I took to Social Media to find some solace; to connect with people who I imagined had to feel what I felt. In desperation I searched for times and locations of protests and rallies. Just like the rally for Trayvon Martin, I wanted my son and I to be a part. I wanted to stand up and unite my voice with others who felt the same and scream, “Black lives matter”. In my search, I was moved by the many people crying once for justice. On every one of my Social Network feeds were countless photos of parents hugging their sons and posts of prayers of comfort and peace. And then something shifted, as if the wounds weren’t enough; salt was being poured into the wounds by my very own people. I began to see tons of posts and comments, from the black community which broke my heart even more. “If black men would just pull up their pants. If black men would just get an education. If black men would take care of their kids. If black men would speak articulately. If black men would just respect themselves. Oh and the infamous; black people kill each other all the time and no one gets upset about it”. Whenever something happens, I hear these arguments and justifications all of the time, but this time it was more than I could bare.
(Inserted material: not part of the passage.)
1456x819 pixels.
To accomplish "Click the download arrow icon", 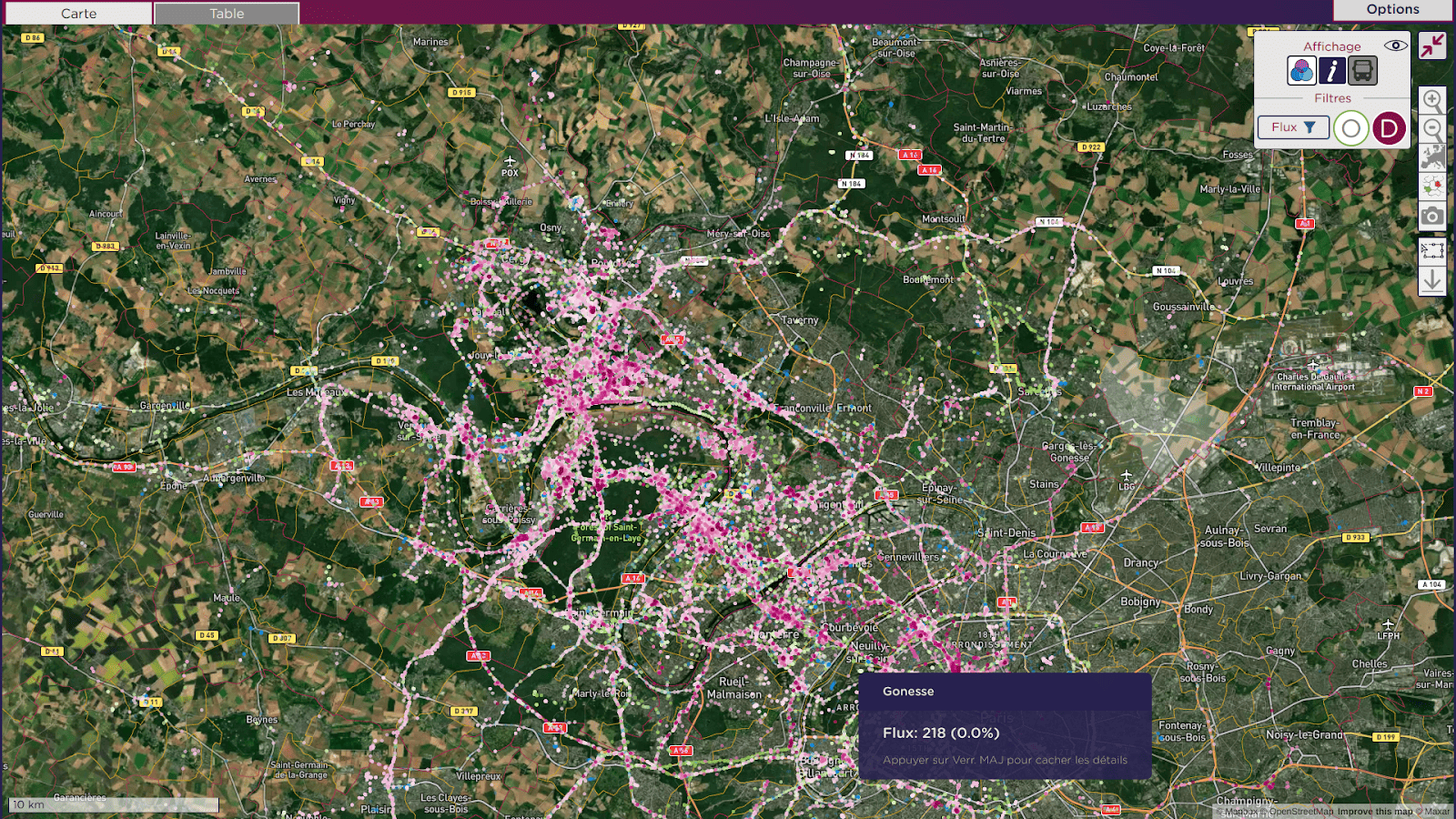I will [x=1433, y=281].
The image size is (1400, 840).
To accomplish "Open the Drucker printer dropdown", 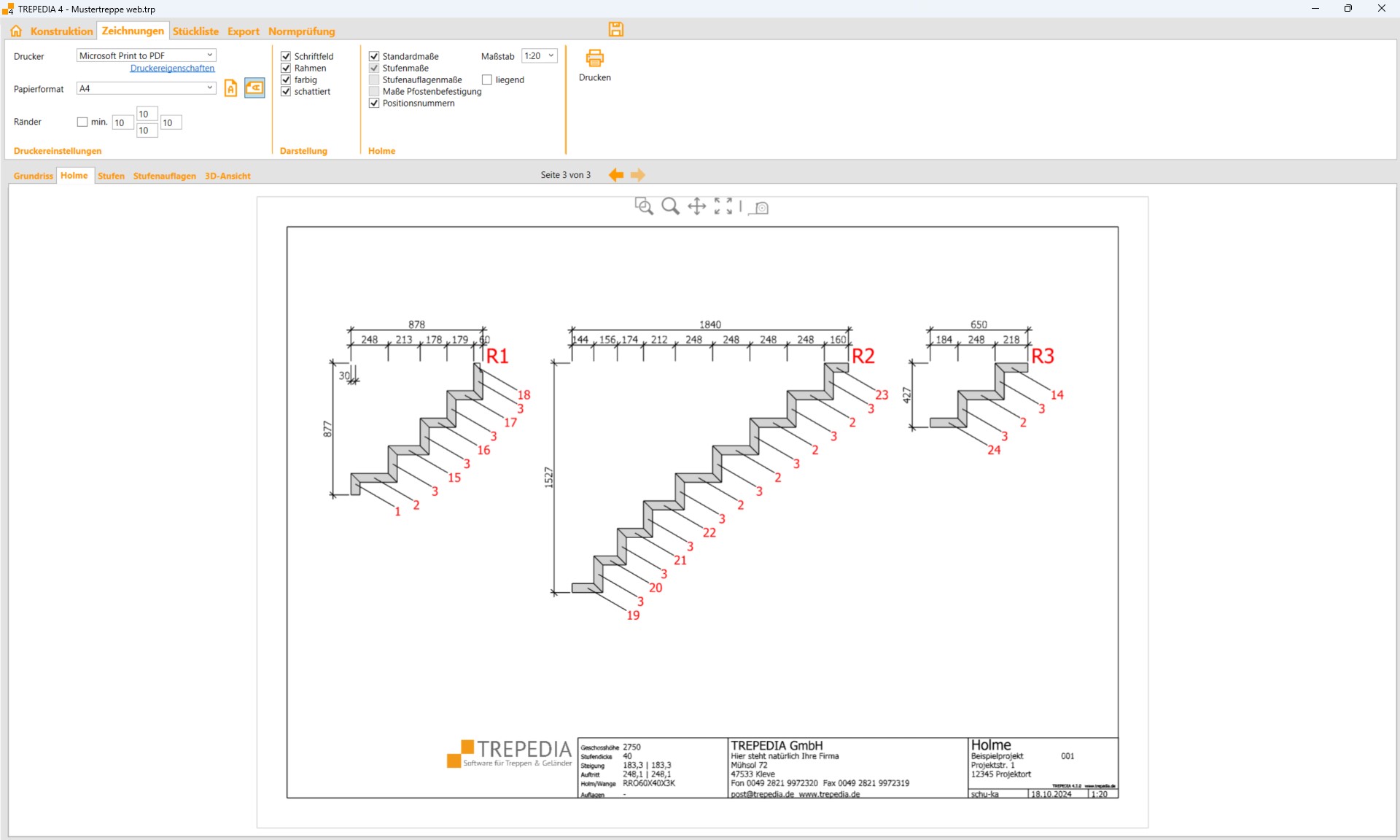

In what world does any of these justifications make sense? My God, we have a married to one wife black President who openly loves his wife and takes care of his kids. We’ve never heard whisperings of any extra marital affairs or indiscretions. He graduated from Columbia University and Harvard Law School. He’s articulate and we would be hard pressed to find a photo of him wearing jeans low enough for us to see the color of his boxers and yet none of these things exempt him from being the most disrespected President in our nation’s history; a disrespect that goes way beyond disliking or disagreeing with his policies, this level of disrespect is much deeper. Clearly, those justifications don’t work and they never will.

My son handed me a tissue and innocently asked, “Ma, why are you crying?” I dabbed at my tears and remained silent contemplating what to say. I wondered how I could explain to a ten year old child that I felt he was in danger. The world would be afraid of him simply because he is black. He’s 5 feet 5 inches tall, weighing 120 lbs. No questions will be asked of him. He doesn’t look ten; to some he will look like a demon; a thug. No matter how much energy and effort I put into ensuring he is a productive member of society, it won’t change what some people see when they look at him. No matter how many honor rolls he makes or great achievements awards he holds, to some, he will never be able to achieve enough to escape the harsh reality of racism. He is expected to cross every T and dot every I and even after he’s done all of that, it still won’t be enough. I didn’t want him to be afraid but I wanted to scream be very afraid. I began by hugging him and telling him how important he is; not just to me but to this world; he has a purpose. I reiterated the do’s and don’ts of interacting with the police. I told him not all cops are bad but neither are all young black men. I reminded him that he matters and to never be afraid to fight for what he believes in – no matter what. I told him to never allow the feeling of hopelessness, steal his hope for change. See, I still have hope. Hope that one day, the outrage felt by millions like me across the nation, would spark a movement where laws would be changed, policies would be banned and every black life would matter.

One thought on “Unheard Cries

  1. Lalarnie Larry

    Very nice! I felt those same emotions magnified by the fact that I have been the subject of police brutality and racist police as a juvenile and all of the decades that have past since.